**Data under study**

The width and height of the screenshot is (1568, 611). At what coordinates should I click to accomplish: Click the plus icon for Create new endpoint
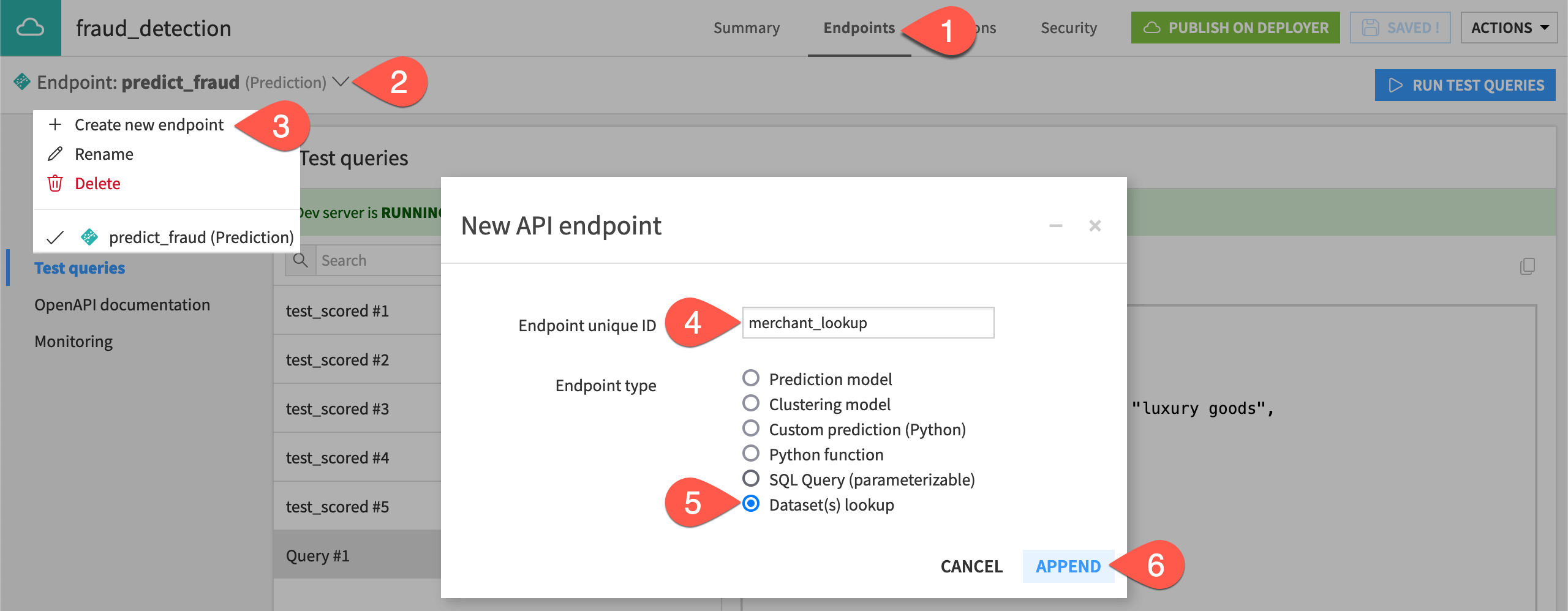click(56, 124)
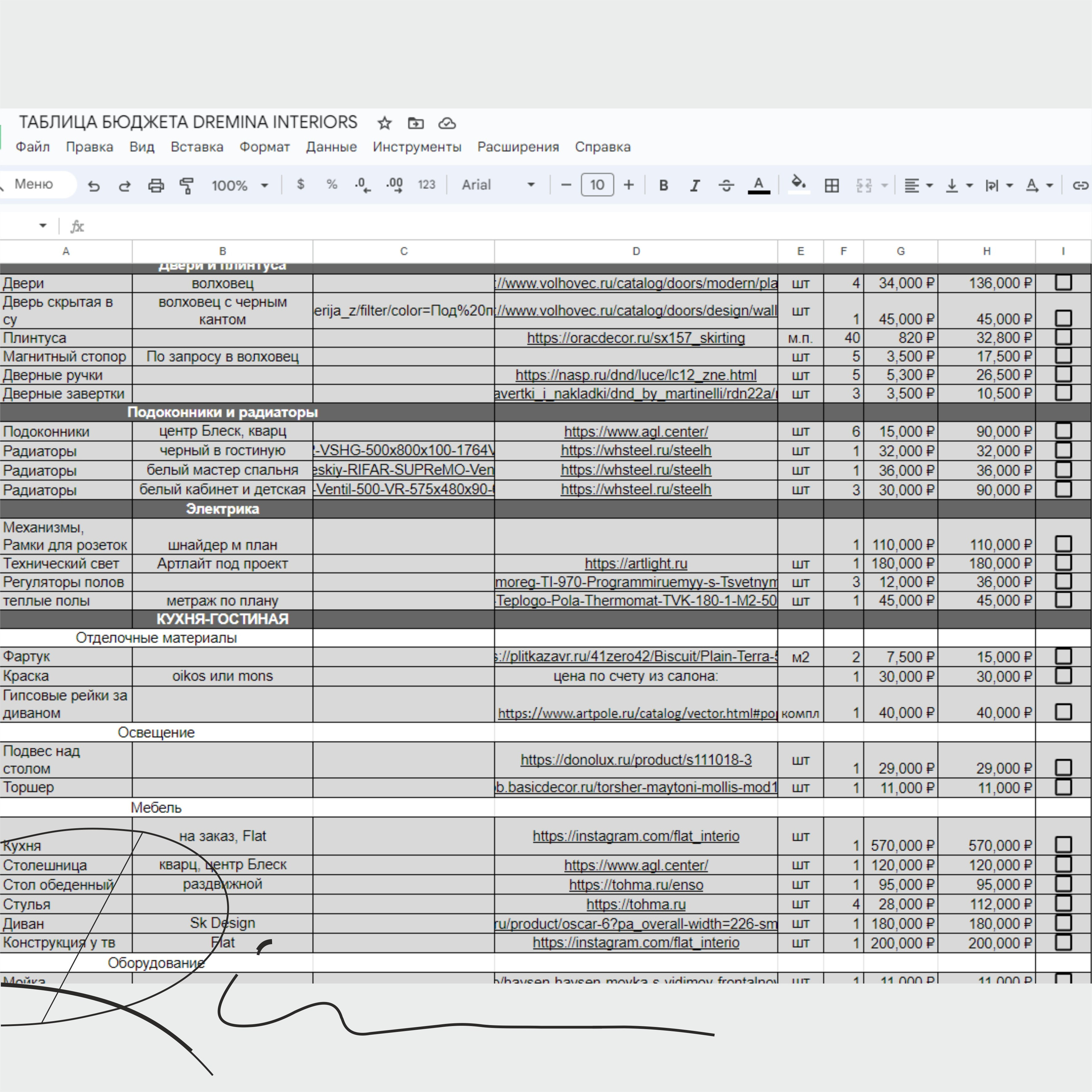The width and height of the screenshot is (1092, 1092).
Task: Open the artlight.ru link
Action: 636,563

**Task requirements**
Could you set down the records above word for word, without any of the pictures?

**Answer to this problem**
The width and height of the screenshot is (1568, 611). At what coordinates should I click to accomplish: Click the plus icon for Create new endpoint
click(56, 124)
The width and height of the screenshot is (1092, 1092).
Task: Open the artlight.ru link
Action: 636,563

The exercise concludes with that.